▸ WORK TO DO
1 - According to the minimum wage essay, why have recent minimum wage increases contributed to youth unemployment? Answer in one to three sentences.
2 - Extend the minimum wage essay past its last paragraph, keeping its argument and tone.

Laissez Faire Today

The Laissez Faire Club Daily e-Letter

The Basement Beneath the Wage Floor

Screen Shot 2013-02-15 at 12.15.40 PM

There are certain sounds that tend to make people crazy. Think of nails on a chalkboard. An infant screaming nonstop on a long flight. A piercing whistle that won’t go away.

Now we need to add another: a U.S. president who thinks he can legislate high wages into law. For anyone who knows the basics of economics — not distorted by a bogus central-planning mentality — hearing this is like torture. It’s painful. It makes you crazier and crazier until you finally want to yell, “Make it stop!”

This is how I felt when President Obama said the following:

“Let’s declare that in the wealthiest nation on Earth, no one who works full time should have to live in poverty, and raise the federal minimum wage to $9.00 an hour. This single step would raise the incomes of millions of working families.”

Why stop there? Let’s also declare that everyone should make $9,000 or $9 million per hour. If all that stands between us and total riches is the word of a president and an action by Congress, let’s get on with it!

Does Obama really not get what’s wrong with this approach? I’ve long disagreed with him, but I’ve never really thought he was ignorant. But even from the earliest interviews I’ve read, he does seem to have a tin ear on economic topics. He doesn’t seem to get where wealth comes from. He doesn’t seem to understand how prices work. And now we can be certain that if he understands how wages work, he isn’t willing to let on.

Of course, he could also be lying. It wouldn’t be the first time a politician did that.

Much of the current problem with youth unemployment is due to the high minimum wage increases we’ve seen over the last five years. When the crisis hit in 2008, the minimum wage was $5.85. Lots of jobs got shaken up. Low-wage workers hit the road. When things settled down again, they went knocking on doors. The next year, they found that it was illegal to accept a wage less than $7.25. And we wonder why so many people are unemployed? It’s not a mystery. The huge increase in the wage floor is not the whole reason, but it is a contributing factor.

▸ DATASET RECORDS
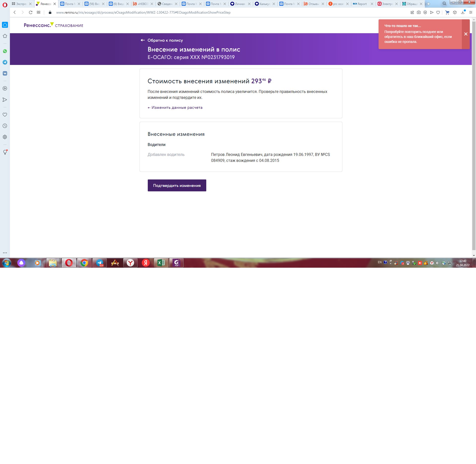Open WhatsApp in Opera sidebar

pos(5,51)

==

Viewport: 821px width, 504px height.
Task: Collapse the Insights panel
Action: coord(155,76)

▸ EXERCISE RESPONSES
1 - When the 2008 crisis hit, the minimum wage was $5.85, and many low-wage workers lost their jobs. When they went looking for work again the next year, it had become illegal to accept a wage below $7.25. The essay calls that jump in the wage floor a contributing factor in unemployment, though not the whole reason.

2 -
A wage floor of any sort traps people in the basement. The higher the floor, the larger the basement. Today, millions are rattling around down there, unable to find their way out. And now the U.S. president, in the name of creating jobs, wants to make more of the unemployed more permanently unemployed.

I feel a particular frustration with this issue, and it’s not because of the economics texts I’ve read alone.

My first real job was working maintenance at a department store. I was 15 (yes, I lied about my age; you could do that back then). My job was to clean toilets, crush boxes, pick pins out of the dressing room closets, wax the floors in the china shop, vacuum the place, and shine the glass.

It was a great job. I mean, truly great. I loved it because it was a hugely important job. If I didn’t clean the bathrooms well and replenish the toilet paper and towels, customers the next day might be grossed out and never come back. I played a big role in ensuring the profitability of this store.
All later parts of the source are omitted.